It's a long article, first half is about the things that have been patched and given the game a transformative feel from launch, the second half is about their grievances in things like the story structure and quests that are probably not going to be patched.

The community note blurb makes no sense in this case.
 
There's absolutely nothing wrong with IGN's article. That Community Note was clearly written by a monkey who apparently can't read or understand a simple text.
 
It's a long article, first half is about the things that have been patched and given the game a transformative feel from launch, the second half is about their grievances in things like the story structure and quests that are probably not going to be patched.

The community note blurb makes no sense in this case.
The article argues that the game isn't fixable by comparing it to Cyberpunk, but the issues it points to are exactly the kind that are fixable.

I'm not sure to what extent you've played the game, but drawing parallels to cyberpunk to begin with are incredibly disingenuous. Even when this game dropped day 1, it wasn't even remotely in the same state as cyberpunk.
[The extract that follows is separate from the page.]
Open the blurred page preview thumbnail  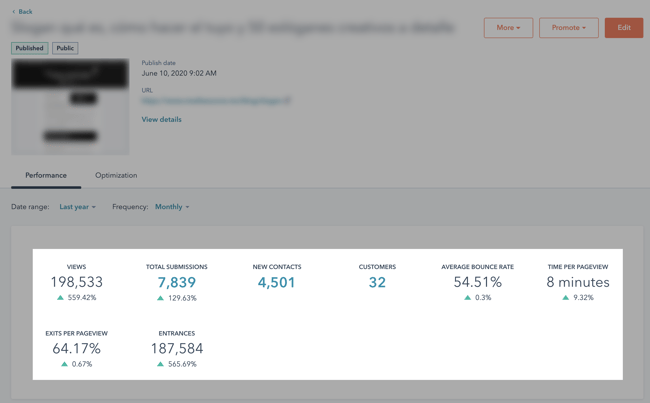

This is just more of IGN continuing their agenda

For gaming journalist, this is absolutely unacceptable and they should absolutely have a community note calling out the bias
 
It's a long article, first half is about the things that have been patched and given the game a transformative feel from launch, the second half is about their grievances in things like the story structure and quests that are probably not going to be patched.

The community note blurb makes no sense in this case.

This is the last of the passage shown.